A Potential Bone Health Benefit
One area of emerging interest is spironolactone’s effect on bone density. A study of middle-aged and elderly hypertensive patients found that spironolactone use was associated with a 61% reduction in the risk of osteoporosis. Higher cumulative doses correlated with lower fracture risk scores. This is particularly relevant for postmenopausal women, who lose bone density rapidly in the years following menopause. While this shouldn’t be the primary reason to take spironolactone, it’s a noteworthy secondary benefit for women already using it for other reasons.
Taking It Alongside HRT
Many postmenopausal women wonder whether spironolactone can be taken with estrogen or progesterone therapy. No direct contraindication exists between spironolactone and standard hormone replacement. Pharmacological references list no expected interaction between spironolactone and estradiol. Some evidence suggests spironolactone’s mild estrogen-like activity could theoretically allow for slightly lower estrogen doses in combination therapy, though this isn’t a standard clinical approach.
If you’re on both, the monitoring requirements remain the same as for spironolactone alone. The key concern isn’t hormone interactions but rather the metabolic effects of spironolactone itself.

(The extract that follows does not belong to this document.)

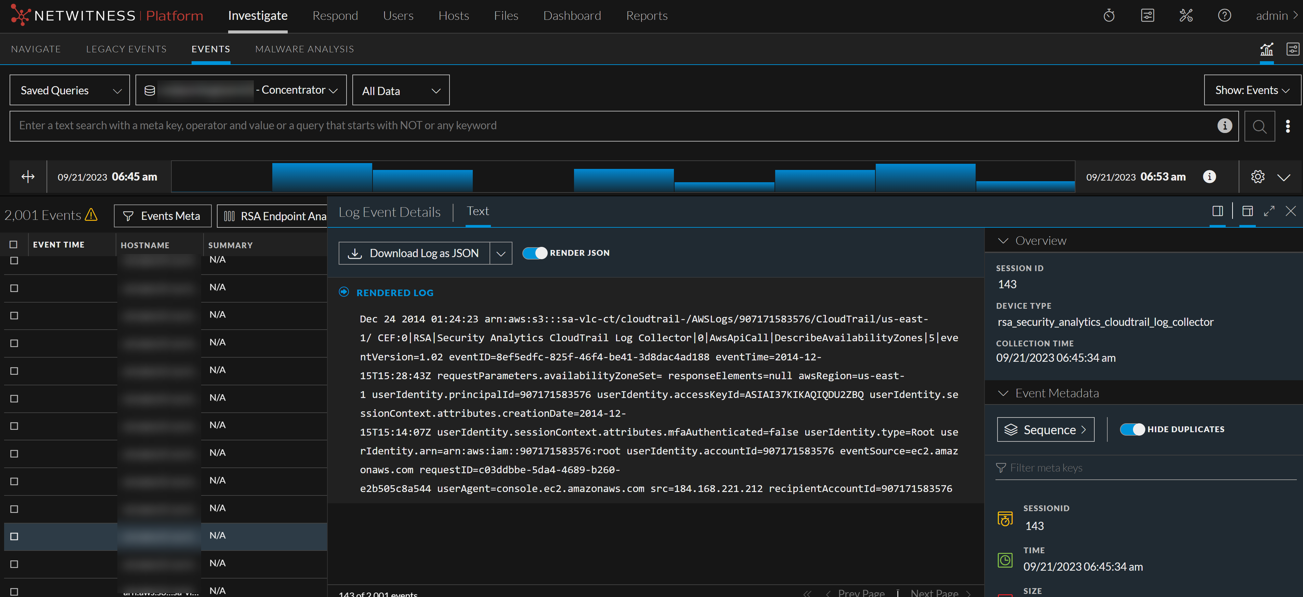Toggle the Render JSON switch

534,253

Safety Considerations for Older Women
The most important safety issue with spironolactone is elevated potassium levels, a condition called hyperkalemia. Because spironolactone prevents the kidneys from excreting potassium, levels can climb to dangerous ranges, particularly in women with reduced kidney function. Current guidelines recommend checking a basic metabolic panel two to four weeks after starting the medication or changing the dose, then at least annually once stable. For the first year, some guidelines suggest monitoring every three months.

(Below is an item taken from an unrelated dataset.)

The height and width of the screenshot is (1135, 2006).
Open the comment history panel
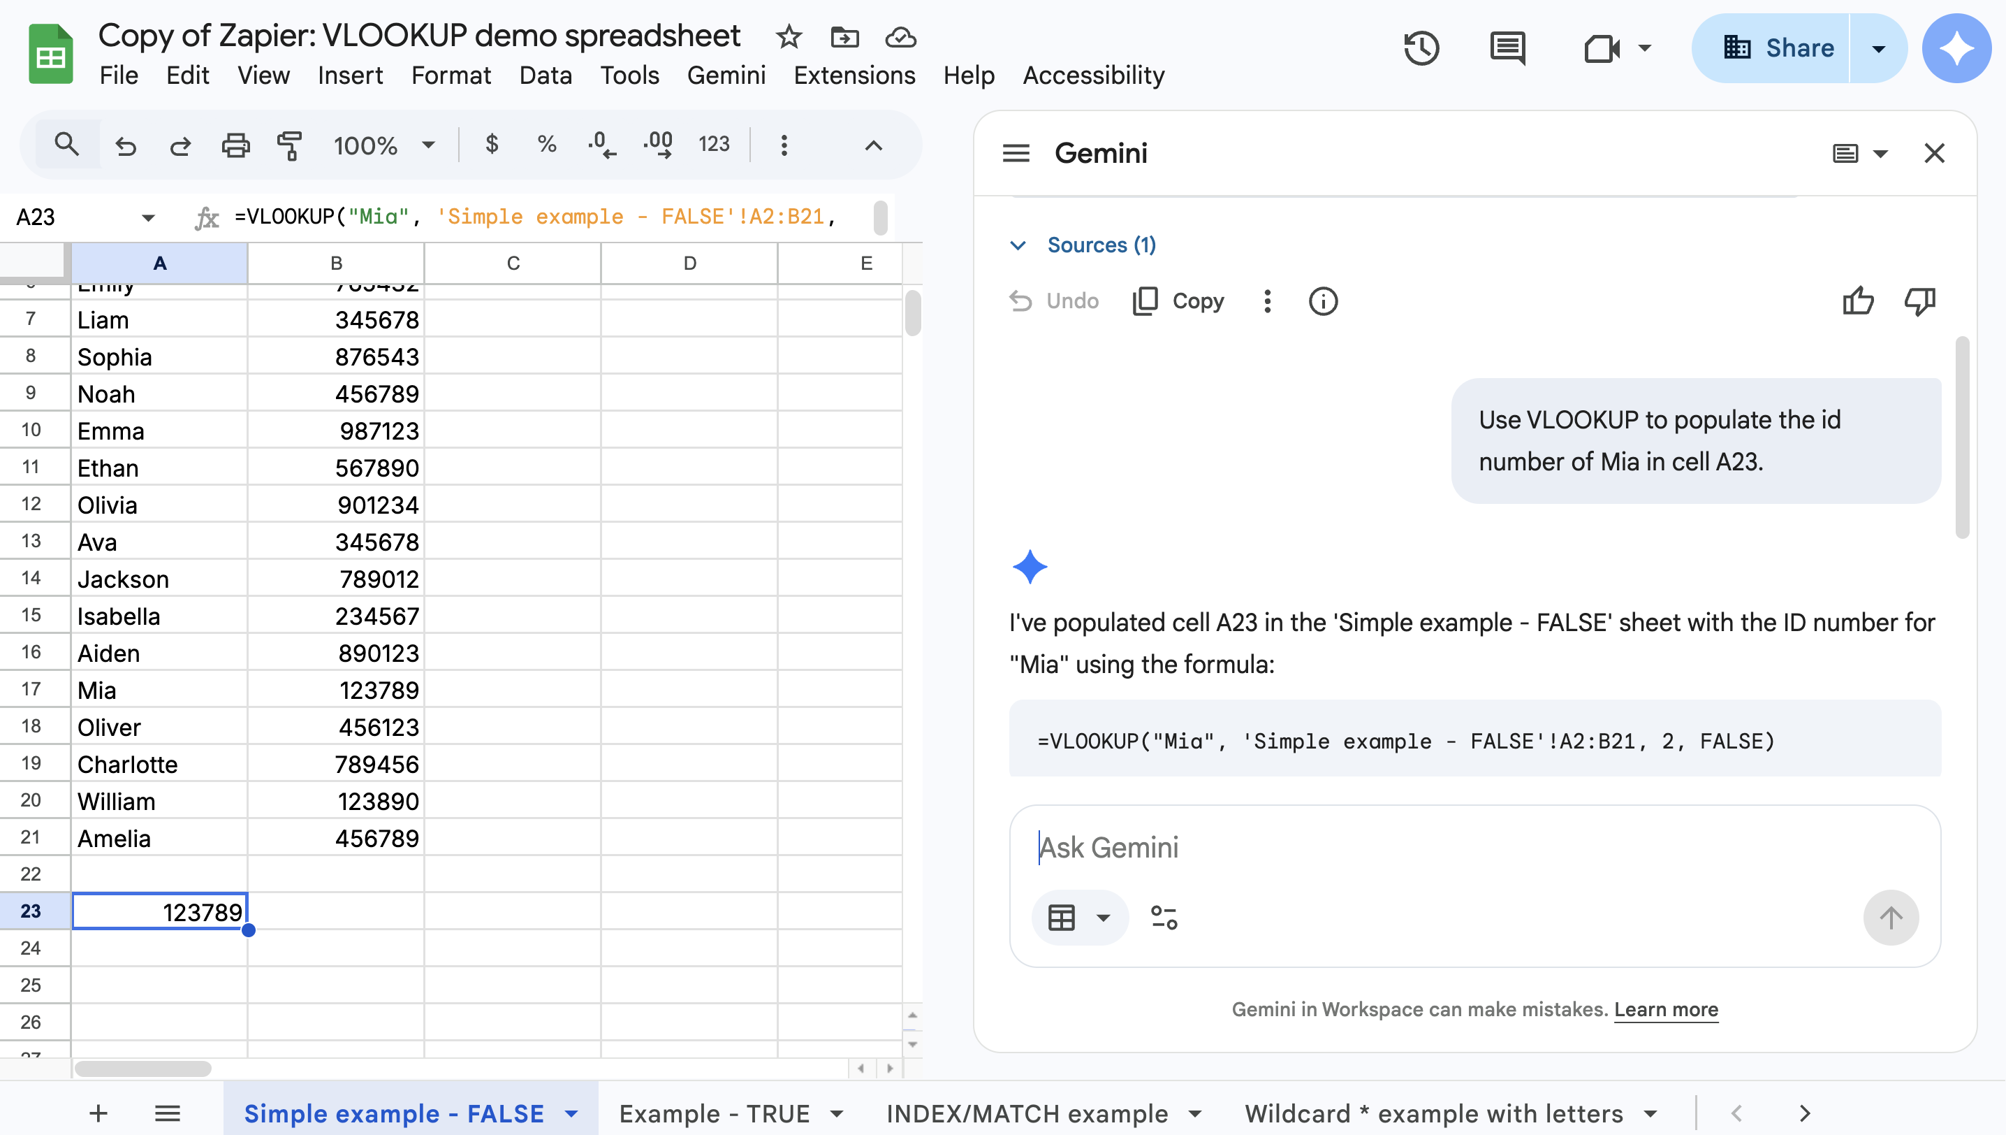tap(1507, 48)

Kidney function matters more as you age. Guidelines recommend avoiding spironolactone when kidney filtration rate drops below 45 mL/min, and clinical trials have consistently excluded patients below 30 mL/min. Between 4% and 40% of patients prescribed spironolactone for resistant high blood pressure cannot tolerate it due to high potassium levels or side effects. Certain common medications increase the risk further, including ACE inhibitors, ARBs, and a widely used antibiotic combination (trimethoprim-sulfamethoxazole). If you take any of these, potassium monitoring becomes even more important.
Other side effects to be aware of include breast tenderness or swelling, decreased libido, fatigue, and occasional stomach upset. These are related to its hormonal effects and tend to be dose-dependent, meaning they’re more common at higher doses.
Typical Dosing for Menopausal Concerns
For acne and hair loss, most prescribers start at 50 to 100 mg daily and adjust based on response and side effects. Hair loss often requires the higher end of dosing (100 to 200 mg), while acne frequently responds to 100 mg. Lower doses in the 25 to 50 mg range are sometimes used primarily for fluid retention or blood pressure. Results for skin and hair take months to become apparent, so patience is essential. Most dermatologists recommend committing to at least six months before evaluating whether the medication is working.